JpGU-AGU Joint Meeting 2020

Presentation information

[E] Poster

S (Solid Earth Sciences ) » S-IT Science of the Earth's Interior & Techtonophysics

[S-IT27] Oceanic lithosphere and asthenosphere

convener:Nozomu Takeuchi(Earthquake Research Institute, University of Tokyo), Ban-Yuan Kuo(Institute of Earth Sciences, Academia Sinica), Rob L Evans(Woods Hole Oceanographic Institution), Younghee Kim(Seoul National University)

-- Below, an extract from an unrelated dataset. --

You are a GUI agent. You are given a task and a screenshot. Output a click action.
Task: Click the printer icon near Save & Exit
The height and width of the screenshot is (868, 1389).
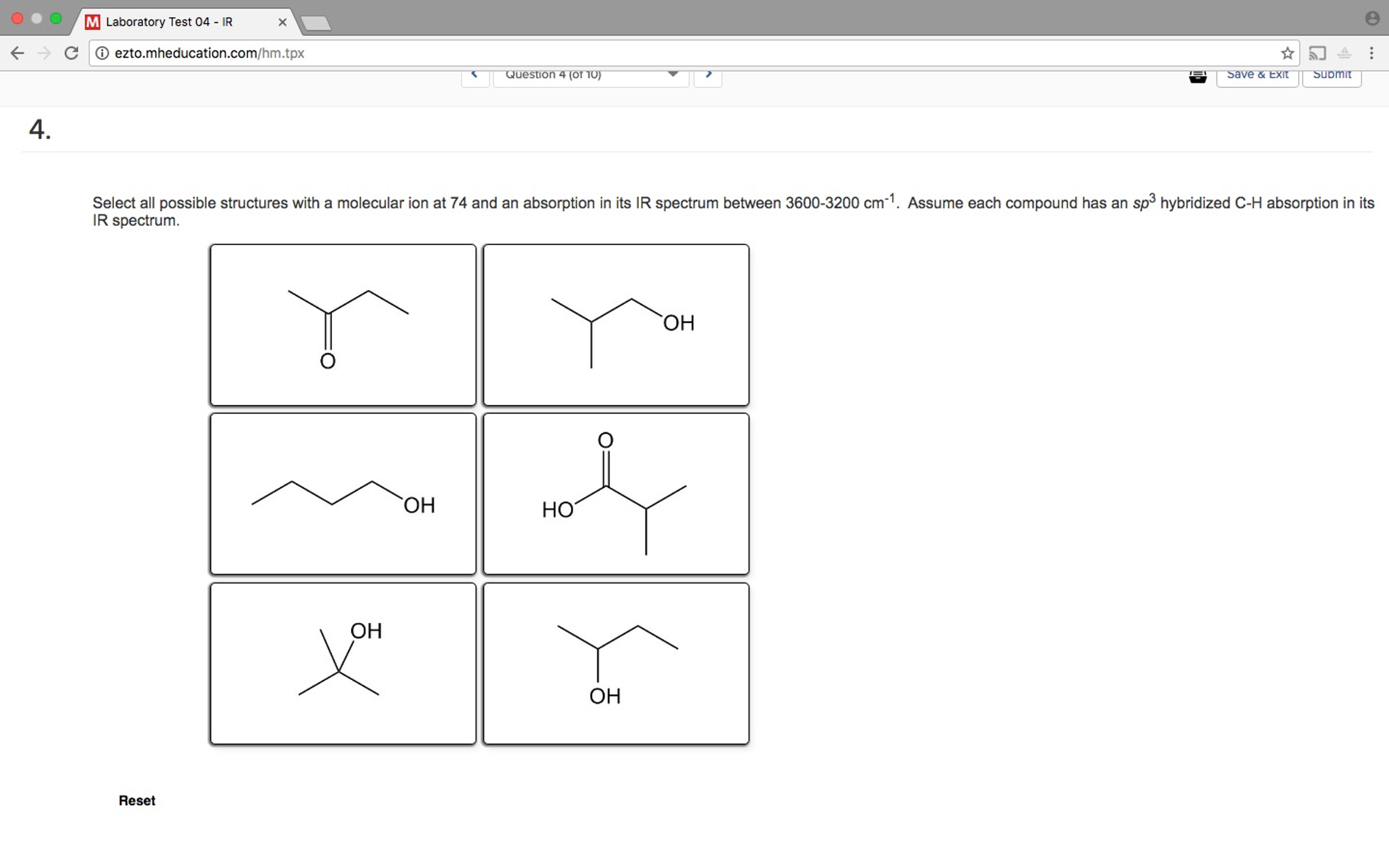1198,76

[SIT27-P04] Seismic velocity structure beneath the oldest region of the Pacific ocean basin from multiscale finite-frequency traveltime tomography

*Hyunsun Kang1, Younghee Kim1, Shu-Huei Hung2, Pei-Ying Patty Lin3, Takehi Isse4, Hajime Shiobara4, Hitoshi Kawakatsu4, Sang-Mook Lee1, Hisashi Utada4, Nozomu Takeuchi4 (1.Seoul National University, 2.National Taiwan University, 3.National Taiwan Normal University, 4.Earthquake Research Institute, The University of Tokyo)

Keywords:Pacific Array, broadband ocean-bottom seismometer (BBOBS), Pacific basin, multiscale finite-frequency traveltime tomography, lithosphere-asthenosphere system

The 12 broadband ocean-bottom seismometers (BBOBS) and 7 electro-magnetometers (OBEM) were deployed in Oct-Nov 2018 for a duration of 12 months on the 7°x7° area of the oldest (~170 Ma) Pacific basin, where the mantle structure below is poorly constrained (Becker et al., 2014). This experiment (Pacific Array) was conducted as a collaboration between South Korea and Japan to investigate an early evolution of the Pacific lithosphere-asthenosphere system. In this study, we perform multiscale finite-frequency traveltime tomography to elucidate the lithospheric-scale seismic structure from the 12 BBOBS data. We extract teleseismic waveforms with earthquake magnitudes greater than 5.5 within an epicentral distance of 30-98 degrees from the array, and measure relative traveltime residuals of P waves in high-frequency (8-16 s) and low-frequency (16-32 s) bands by multichannel cross-correlation method (VanDecar and Crosson, 1990). The relative traveltimes measured at the two different frequency bands are sensitive to seismic velocity structures with different length scales and allow better recovery of the velocity perturbations in tomographic models (Hung et al., 2004). We apply data adaptive, multiscale parameterizations based on wavelet transforms, which can account for variability in data coverage and provide a tomographic model with spatial-varying resolutions (Hung et al., 2010). We plan to show preliminary P-wave velocity structure of the upper mantle below the Pacific Array region with the checkerboard resolutions test results to confirm the reliability of the obtained tomographic images.